Upon decedent's death the Company proceeded to pay benefits to decedent's two daughters. In payment of its obligation under the Agreement the Company paid decedent's children a total of $48,000 during the three years subsequent to his death.
Decedent, at the time of his death, owned 27,050 shares of Progressive Corporation common stock (hereinafter Progressive). Progressive was publicly traded on the "over the counter" market. On July 25, 1974, the alternate valuation date, Progressive was quoted at $4.375 Bid and $4.875 Asked. The estate, however, applied a blockage discount and valued the shares at $4 each, instead of $4.625, the mean of the bid and asked prices.
Decedent's ownership of 27,050 shares represented approximately 1% of the total common shares issued and outstanding. Since a certain percentage of shares were held in restricted form, only 1,350,000 shares were considered to constitute the public stock float. Thus, decedent's ownership represented 2% of the public stock float.
In 1974, the price of Progressive declined as follows:
| Date Month |
| Ended | Bid Price |
| High | Low | Close |
| 1/31/74 | 11 1/4 | 9 1/2 | 10 3/4 |
| 3/29/74 | 11 3/8 | 10 | 10 |
| 5/31/74 | 8 3/8 | 5 1/4 | 5 1/4 |
| 6/28/74 | 6 3/8 | 4 1/4 | 4 1/4 |
| 7/31/74 | 5 | 4 | 4 |
| 11/31/74 | 4 1/4 | 2 3/8 | 2 3/8 |
As a result of this decline, the Board of Directors of the Progressive Corporation authorized the purchase of its own shares. The net result of this purchase program was the acquisition by Progressive Corporation in 1974 of 293,400 shares at an average cost of $4.30 per share. During the period July 16, 1974 to July 25, 1974, the reported bid and asked figures were as follows:
| Date | Bid | Ask |
| July 16 | 4 1/4 | 4 3/4 |
| July 18 | 4 1/2 | 5 |
| July 22 | 4 3/8 | 4 7/8 |
| July 24 | 4 3/8 | 4 7/8 |
| July 25 | 4 3/8 | 4 7/8 |
During 1974, the average daily trading volume in Progressive was 2,650 shares. The total sales volume for 1974 was 691,000, of which 293,400 shares were purchased by Progressive Corporation. The 1973 trading volume was 1,267,400 shares. In the month of July, 1974, 151,000 shares were traded; of these 121,000 were purchased by Progressive Corporation. The 121,000 shares were purchased in four separate transactions through McDonald & Co., one of six market makers in Progressive, as follows:
| | Price Paid by |
| Date of Purchase | No. of Shares | Progressive |
| July 16 | 65,000 | 4 3/8 |
| July 18 | 20,000 | 4 5/8 |
| July 22 | 30,000 | 4 5/8 |
| July 24 | 6,000 | 4 1/2 |
Progressive Corporation's purchase of these shares was at a price below the reported asked price, the price at which a broker would ordinarily sell the securities to a buyer.

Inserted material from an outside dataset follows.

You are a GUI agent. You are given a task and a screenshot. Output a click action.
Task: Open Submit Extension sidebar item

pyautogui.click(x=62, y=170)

The reported asked price, however, reflects the average of asked prices for that date and does not necessarily represent the actual selling price.
In addition to its purchases from McDonald & Co., Progressive Corporation was purchasing its shares on a direct negotiation basis with Progressive security holders, which would obviate the necessity of paying the broker's margin between bid and asked prices. Thus, it was possible that apurchaser for the estate's shares could be found by direct negotiation or through a broker. It was also possible that a market maker might purchase the shares for its own account and then sell the shares. If no block buyer could be found, it would be possible to release 100 to 500 shares a day through the usual market and, at a maximum, it would take a three month trading period to sell all the shares.

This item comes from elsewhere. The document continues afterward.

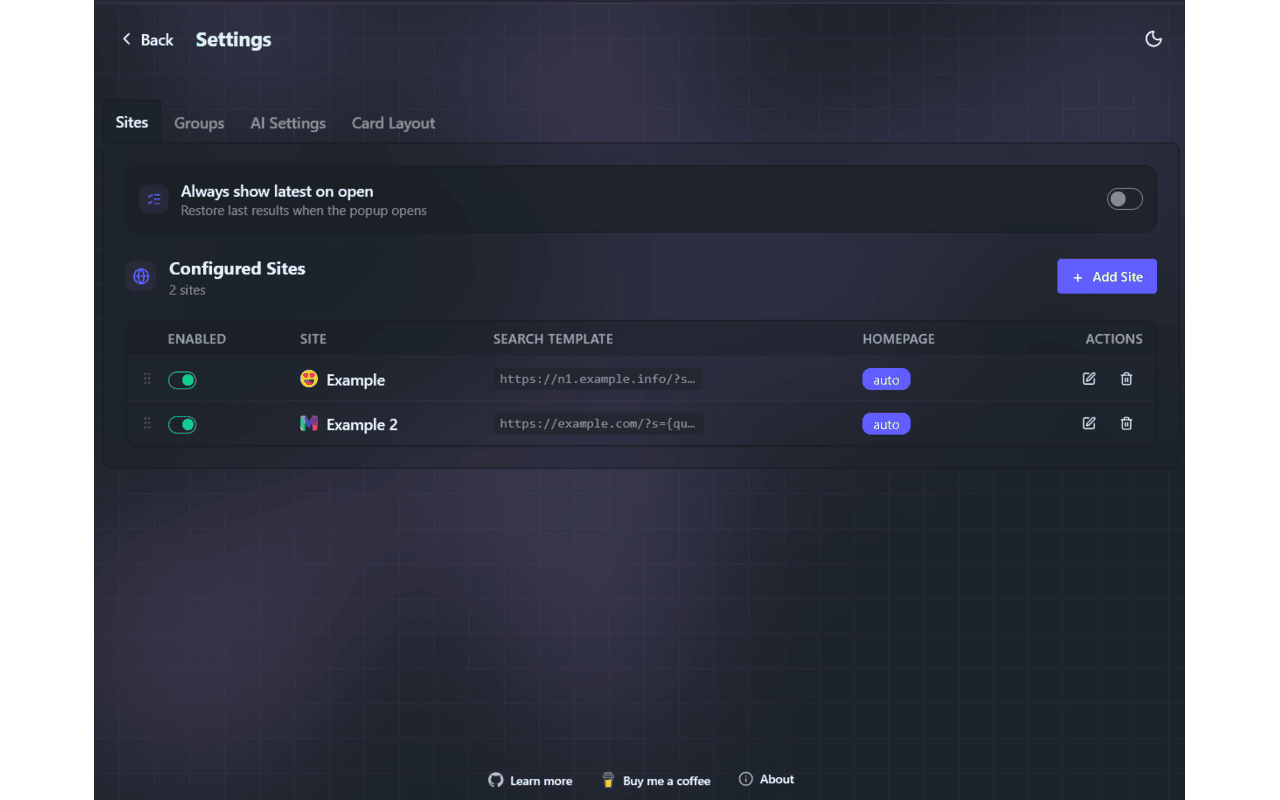1280x800 pixels.
Task: Open the About link
Action: tap(766, 779)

The executor of decedent's estate was a member of the Board of Directors of Progressive Corporation and was aware of the company's buying program.
ULTIMATE FINDINGS OF FACT
1. The death benefit provision of the Agreement constitutes a transfer of an interest in property within three years of the date of death of decedent in contemplation of death.

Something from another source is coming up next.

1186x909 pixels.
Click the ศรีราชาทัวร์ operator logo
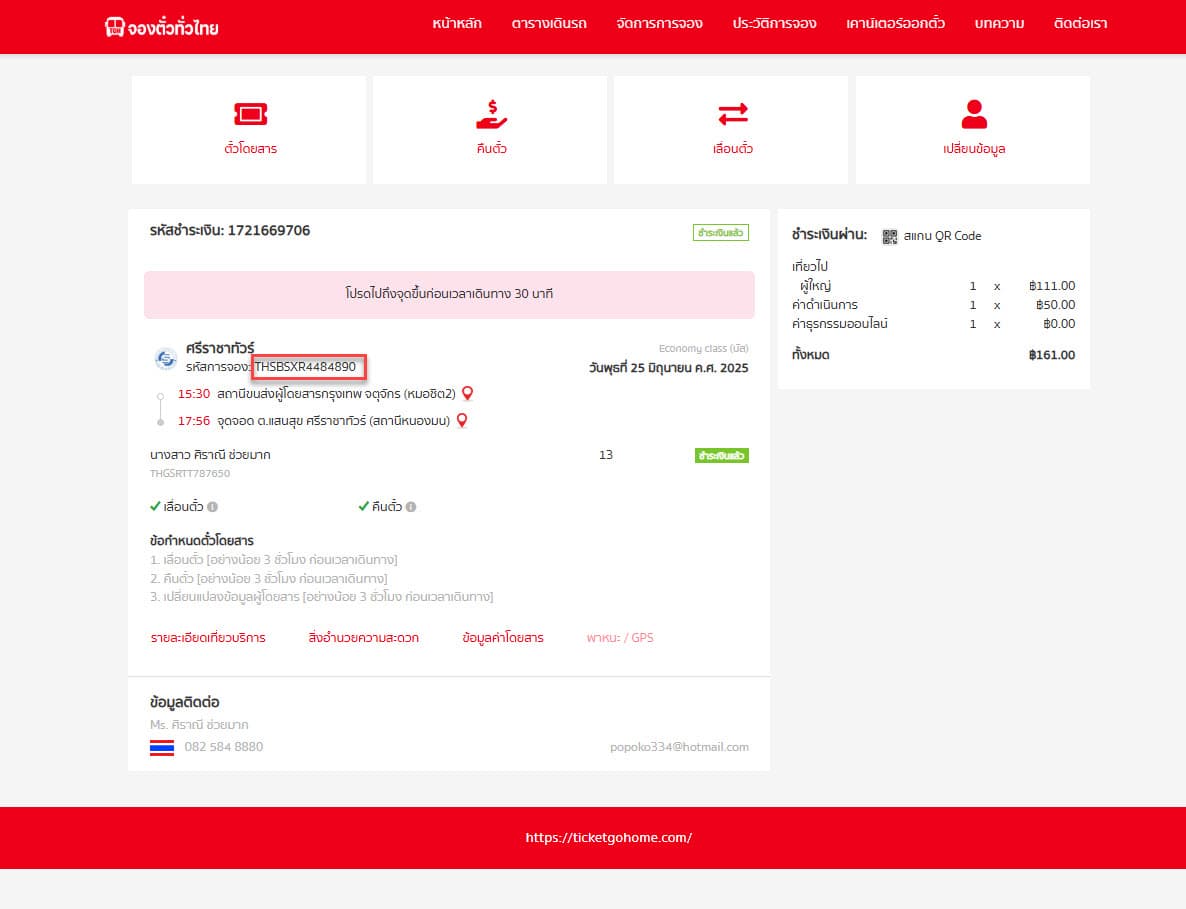coord(166,358)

2. The amount includible in the gross estate of decedent is the commuted value of $48,000.
3. The value of a share of Progressive common stock was $4.25 on July 25, 1974.
OPINION
Section 2035 2 provides that the value of the gross estate shall include the value of all property transferred by a decedent within three years of the date of death in contemplation of death. It further creates a rebuttable presumption that any transfer made by a decedent within three years preceding the date of his death is a transfer made in contemplation of death.
Since the parties have raised issues concerning each element of section 2035, we shall, for the sake of simplicity, deal with each one separately.
1. Was there a transfer of an interest in property?
It has long been settled that a "transfer of property procured through expenditure by the decedent with the purpose, effected at his death, of having it pass to another," is a transfer by decedent of property. In Chase Nat. Bank v. United States,278 U.S. 327, 337 (1929), the Supreme Court said:
Sec. 402(c) taxes transfers made in contemplation of death. It would not, we assume, be seriously argued that its provisions could be evaded by the purchase by a decedent from a third person of property, a savings bank book for example, and its delivery by the seller directly to the intended beneficiary on the purchaser's death, or that the measure of the tax would be the cost and not the value or proceeds at the time of death.
While the concept of a transfer procured by consideration furnished by a decedent is free of doubt, much litigation has addressed the issue of whether various arrangements constitute such a transfer. For example, in Dimock v. Corwin,19 F. Supp. 56 (E.D.N.Y. 1937), affd. on other issues 99 F.2d 799 (2d Cir. 1938), affd. 306 U.S. 363 (1939), it was held that mere expectancies or hopes on the part of an employee that his employer would pay death benefits to his widow or children did not constitute a transfer of property. If no binding obligation on the employer's part existed, the decedent did not have an interest in property capable of transfer. Estate of Barr v. Commissioner,40 T.C. 227 (1963); Estate of Salt v. Commissioner,17 T.C. 92 (1951). On the other hand, in situations in which an employee has a right to have payments made to him but elects to have such payments made to a designated beneficiary, this Court has held that a transfer of property has been made. Davis v. Commissioner,27 T.C. 378 (1956). In Davis, the fact that no payments were made for the annuities by the employee did not run afoul of the need for an interest in property as the services of the employee furnished the consideration for payments for the annuities by the employer. "Such consideration has been deemed to constitute property in which the decedent had an interest and which he transferred for purposes of other estate tax provisions having a requirement comparable to that contained in section 2035." Estate of Porter v. Commissioner,54 T.C. 1066, 1077 (1970) (Tannenwald, J. Concurring). See Rosenberg v. United States,309 F.2d 724, 727 (7th Cir. 1962); Worthen v. United States,192 F. Supp. 727, 734 (D.Mass. 1961); cf. Estate of Nevin v. Commissioner,11 T.C. 59, 65 (1948).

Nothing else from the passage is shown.